The integer types byte
, char
, int
and long
are just bit patterns of 1, 2, 4, and 8 bytes, respectively, so all of these are already "binary numbers", we just need a way to access individual bits, which we can do using bitwise masking.
In order to mask off "everything but a specific bit", you can take the bitwise AND of some bit pattern, and a pattern in which only a single bit is set, which we can create really easily since these are just numbers that are "powers of 2".
For instance, to check the bits in the number 23, we can use the following checks:
23 & 1 2 4 8 16 32
b0 1 & 1=1 0=0 0=0 0=0 0=0 0=0
b1 1 & 0=0 1=1 0=0 0=0 0=0 0=0
b2 1 & 0=0 0=0 1=1 0=0 0=0 0=0
b3 0 & 0=0 0=0 0=0 1=0 0=0 0=0
b4 1 & 0=0 0=0 0=0 0=0 1=1 0=0
b5 0 & 0=0 0=0 0=0 0=0 0=0 1=0
Here we can see the number 23, binary 10111
, and the result of masking by each power of two: 23 & 1 yields 1, so we know the first bit is set. We see that 23 & 2 yields 2, so we know the second bit is set. The same for 4, but 23 & 8 yields 0. We know that the fourth bit is not set.
So we can check any length bit pattern by using bitwise AND: if (number & mask) == mask
we know that the bit for that mask is set.

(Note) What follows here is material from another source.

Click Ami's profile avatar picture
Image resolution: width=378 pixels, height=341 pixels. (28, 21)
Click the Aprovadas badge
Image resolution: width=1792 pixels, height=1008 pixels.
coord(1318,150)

If the result is 0 instead, we know the bit was not set.
Also, note that &
is not the same as &&
: &
is a bitwise AND operation, performing an AND for every single bit between the left and right hand side of the operator. The &&
operator is logical AND, requiring the left and right sides to boolean values. The logic AND is effectively "a single AND", whereas the bitwise AND is "as many AND operations as there are bits to test".